Thursday, May 29, 2008

Your Water Comes from Where?!??

A recent op-ed story on the need for sanitation (read: functional latrines or toilets) in the aftermath of the Szechuan province earthquake reminded me of how much we don't want to talk about our own waste. And of a different story I had read that offers a glimpse of the future in a world with limited clean water supplies.

Last September, the Pioneer Press ran a story about an Afton, Minnesota, inventor who has created a self-contained, whole-house sewage treatment system. The story isn't on their website any more, but the article can be seen in a mangled PDF version here. A site called erosioncontrol.com also has the poop on the invention (as it were).

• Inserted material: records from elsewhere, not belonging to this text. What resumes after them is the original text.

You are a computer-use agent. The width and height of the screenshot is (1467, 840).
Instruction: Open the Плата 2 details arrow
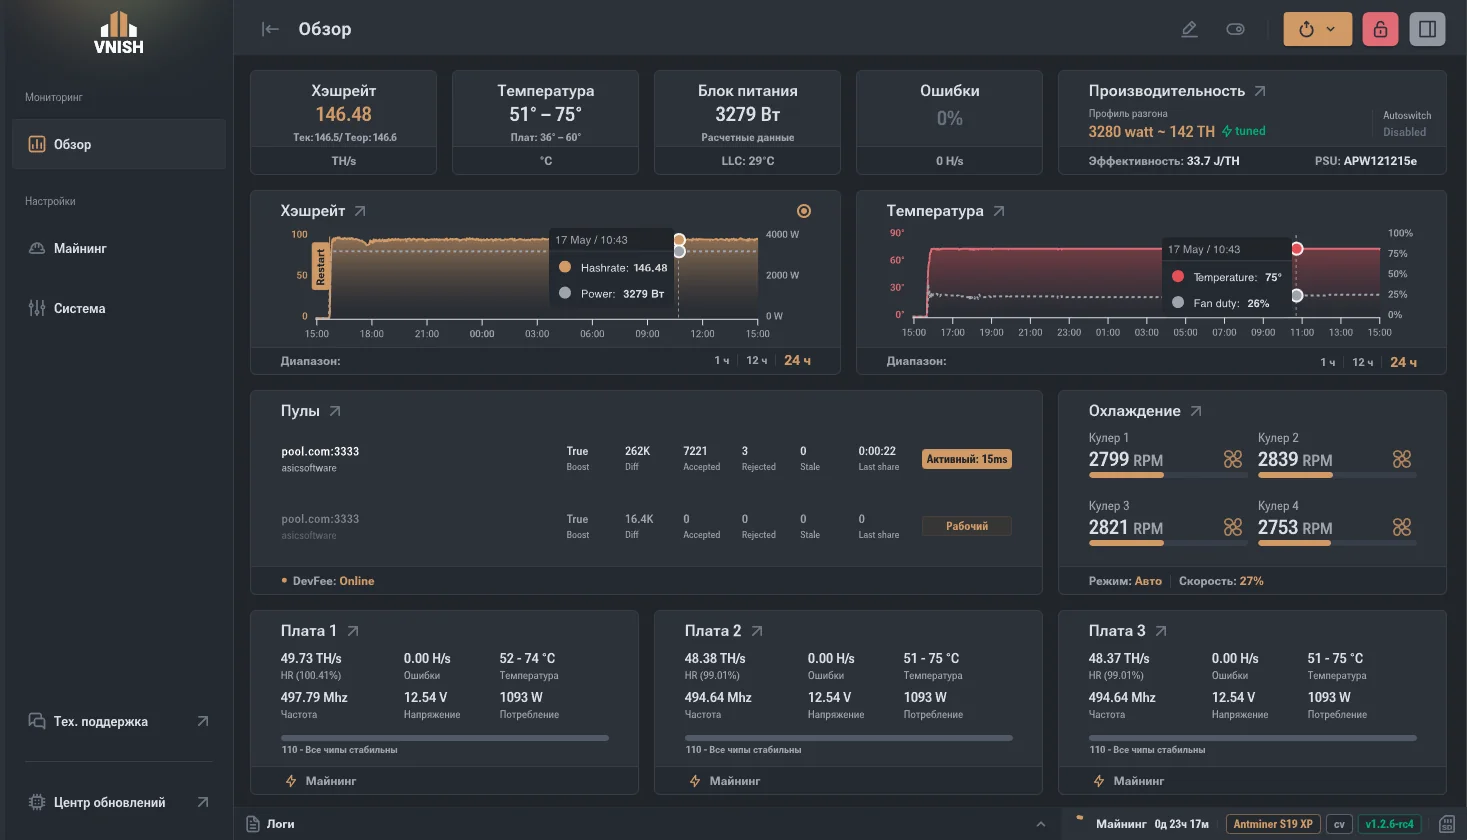(757, 631)
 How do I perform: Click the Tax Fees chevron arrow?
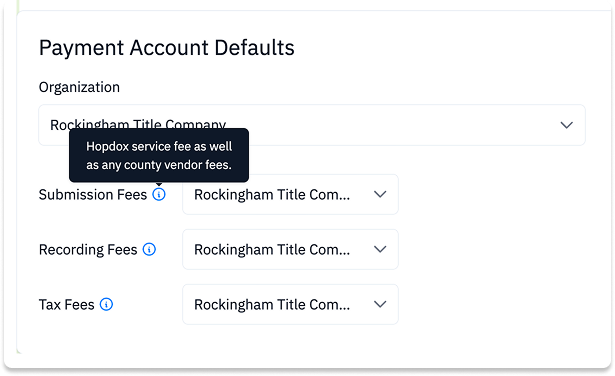(x=380, y=304)

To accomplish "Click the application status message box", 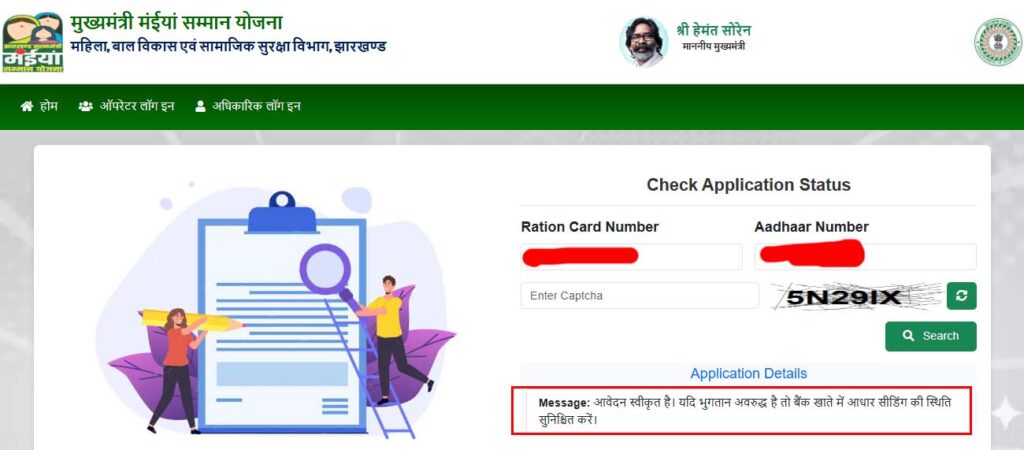I will coord(741,410).
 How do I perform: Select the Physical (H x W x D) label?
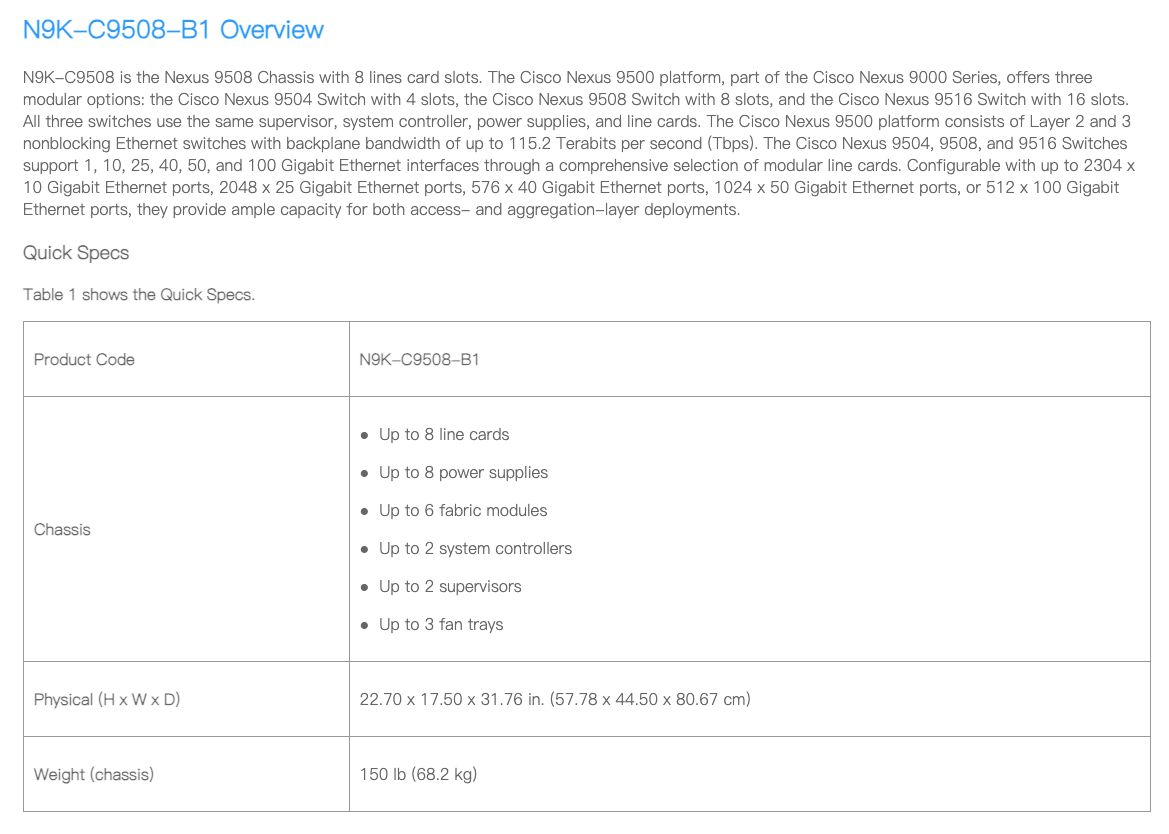pyautogui.click(x=107, y=699)
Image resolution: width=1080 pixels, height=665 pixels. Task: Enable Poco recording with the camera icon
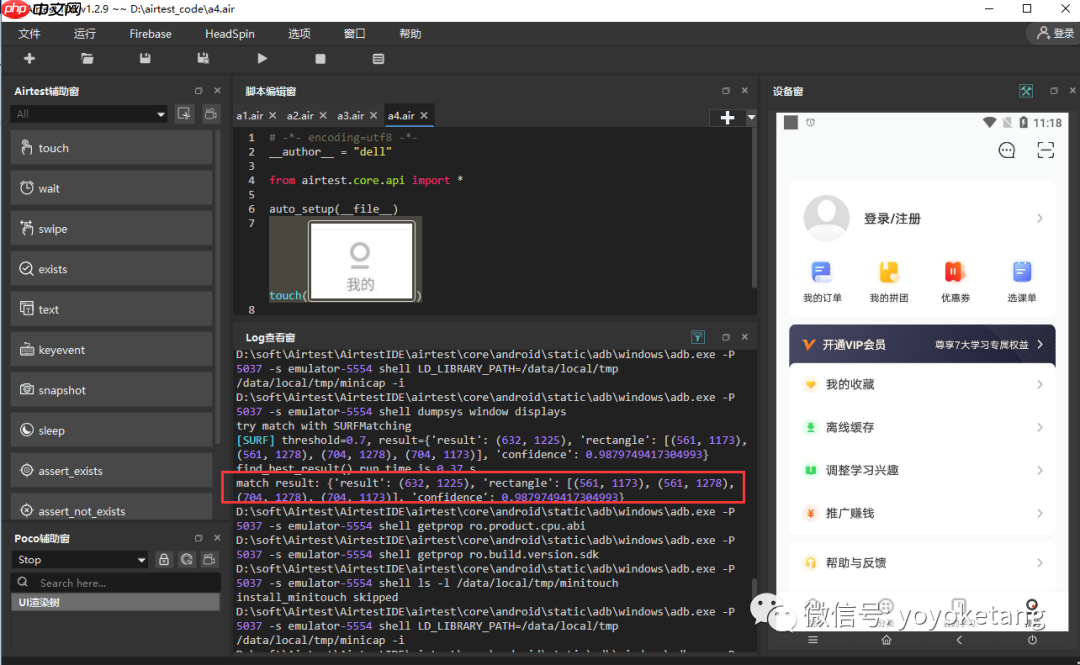pos(209,559)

Clint Elston is the guy, and his company is called Equarius. He's patented a system that separates solid waste, as from a toilet or garbage disposal, from gray water -- water that is used but not really soiled when it drains from from showers, washing machines, and dishwashers. The solid wastes are composted in a closed system using worms, while the gray water is cleaned up through a process involving ozone, micro-organisms, and a bunch of other things I don't understand.

The cleaned up, recycled gray water is then reused for drinking, bathing, and so on. The fully composted solid waste can be put on your garden.


Despite all this, some water does gets wasted or evaporated each day in Elston's system, but it's only about 3 gallons per person -- compared to 75 gallons per day per person in a normal house. And the 3 gallons gets replaced by rain water, caught from the roof, stored in cisterns in the basement and purified like the gray water.

Gee, I love inventors.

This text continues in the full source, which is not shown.